Secure Intrusion Detection by Differentially Private Federated Learning for Inter-Vehicle Networks

Along with providing several benefits, the unprecedented growth of connected and automated vehicles brings worries about damaging cyber attacks. Network-based intrusion detection systems (IDSs) using deep learning methods can effectively mitigate the threats by promptly detecting malicious behaviors. However, the centralized learning mode may cause data leverage. Federated learning has emerged as a new distributed machine learning training paradigm to preserve data privacy by allowing clients to train and validate models locally with their data and then send the model parameters to the central server. First, we propose a new framework named DPFL-F2IDS scheme for an edge inter-vehicle network that transmits Basic Safety Messages, which consists of Differentially Private Federated Learning (DPFL) and F2IDS (Framework for IDS). DPFL can defend against the member inference attacks faced by the standard federated learning, but difficulties still exist in making a tradeoff on the utility metrics and privacy metrics. Second, experiments by centralized learning methods were performed on the VeReMi Extension dataset.

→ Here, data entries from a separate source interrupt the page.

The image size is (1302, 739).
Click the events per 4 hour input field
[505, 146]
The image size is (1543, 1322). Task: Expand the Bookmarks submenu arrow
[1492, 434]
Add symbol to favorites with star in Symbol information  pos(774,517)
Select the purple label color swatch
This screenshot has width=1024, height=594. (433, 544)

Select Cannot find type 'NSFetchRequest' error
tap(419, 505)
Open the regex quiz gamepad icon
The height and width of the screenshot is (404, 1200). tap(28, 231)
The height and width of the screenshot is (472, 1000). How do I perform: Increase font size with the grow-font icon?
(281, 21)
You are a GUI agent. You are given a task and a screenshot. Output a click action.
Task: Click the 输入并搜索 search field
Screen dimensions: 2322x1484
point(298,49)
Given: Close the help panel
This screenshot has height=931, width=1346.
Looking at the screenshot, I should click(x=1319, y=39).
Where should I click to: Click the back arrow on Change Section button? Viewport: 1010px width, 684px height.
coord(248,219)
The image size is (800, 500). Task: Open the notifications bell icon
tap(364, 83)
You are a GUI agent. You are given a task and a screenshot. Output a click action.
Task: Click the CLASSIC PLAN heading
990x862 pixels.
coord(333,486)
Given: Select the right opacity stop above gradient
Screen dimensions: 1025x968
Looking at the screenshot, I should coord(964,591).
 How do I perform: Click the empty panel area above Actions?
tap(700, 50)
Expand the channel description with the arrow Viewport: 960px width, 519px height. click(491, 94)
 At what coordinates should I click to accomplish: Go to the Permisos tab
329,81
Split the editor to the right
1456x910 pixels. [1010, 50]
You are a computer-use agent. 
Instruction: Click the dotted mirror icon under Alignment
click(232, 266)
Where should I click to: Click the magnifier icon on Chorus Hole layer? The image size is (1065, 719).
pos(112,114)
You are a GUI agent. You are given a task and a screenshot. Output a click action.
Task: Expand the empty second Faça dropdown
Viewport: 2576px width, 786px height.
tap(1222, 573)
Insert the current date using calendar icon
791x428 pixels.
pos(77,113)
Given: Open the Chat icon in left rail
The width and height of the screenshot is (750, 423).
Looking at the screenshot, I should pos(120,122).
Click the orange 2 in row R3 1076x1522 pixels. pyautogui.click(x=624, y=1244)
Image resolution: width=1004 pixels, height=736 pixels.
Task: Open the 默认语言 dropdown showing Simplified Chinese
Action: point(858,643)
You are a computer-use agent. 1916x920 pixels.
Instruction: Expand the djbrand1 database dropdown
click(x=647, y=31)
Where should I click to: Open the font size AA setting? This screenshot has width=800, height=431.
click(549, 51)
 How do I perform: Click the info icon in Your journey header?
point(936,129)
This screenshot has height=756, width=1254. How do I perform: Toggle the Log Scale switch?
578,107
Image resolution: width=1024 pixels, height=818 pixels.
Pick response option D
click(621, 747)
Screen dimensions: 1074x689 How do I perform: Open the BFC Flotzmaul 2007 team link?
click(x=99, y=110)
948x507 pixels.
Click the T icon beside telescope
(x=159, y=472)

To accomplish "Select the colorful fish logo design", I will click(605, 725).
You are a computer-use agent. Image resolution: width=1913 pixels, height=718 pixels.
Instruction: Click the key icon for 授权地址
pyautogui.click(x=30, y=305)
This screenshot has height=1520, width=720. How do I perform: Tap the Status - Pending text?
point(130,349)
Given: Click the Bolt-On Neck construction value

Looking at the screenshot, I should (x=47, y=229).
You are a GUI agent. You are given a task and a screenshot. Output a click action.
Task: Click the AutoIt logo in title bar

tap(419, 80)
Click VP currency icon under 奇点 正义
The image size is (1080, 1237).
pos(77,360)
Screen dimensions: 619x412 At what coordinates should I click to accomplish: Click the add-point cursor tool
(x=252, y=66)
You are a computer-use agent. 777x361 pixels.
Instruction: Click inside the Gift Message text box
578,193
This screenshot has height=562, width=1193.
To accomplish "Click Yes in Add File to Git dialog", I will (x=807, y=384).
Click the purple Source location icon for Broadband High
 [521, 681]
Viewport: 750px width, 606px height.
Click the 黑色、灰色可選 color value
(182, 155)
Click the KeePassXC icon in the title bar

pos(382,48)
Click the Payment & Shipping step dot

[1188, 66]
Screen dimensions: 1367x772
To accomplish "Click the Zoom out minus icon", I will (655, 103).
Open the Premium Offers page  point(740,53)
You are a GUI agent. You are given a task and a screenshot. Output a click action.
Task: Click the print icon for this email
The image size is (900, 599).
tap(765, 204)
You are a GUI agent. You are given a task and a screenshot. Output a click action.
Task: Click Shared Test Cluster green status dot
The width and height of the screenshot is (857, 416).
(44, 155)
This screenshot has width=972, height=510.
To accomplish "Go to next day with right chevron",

Third, the performance of federated learning by different numbers of vehicles and different optimizers is evaluated. DPFL by different noise values is also evaluated. Results clarified that the F1-scores reached 0.9915 and 0.9700 by long short-term memory (LSTM)-based intrusion detection for binary classification and multi-classification in the centralized learning mode, respectively. The utility results achieved by federated averaging (FedAvg) with Adabound optimizer were closer to the centralized learning mode than the classical FedAvg algorithms. The optimal values of the noise multipliers were also found without degrading the model quality and preserving privacy.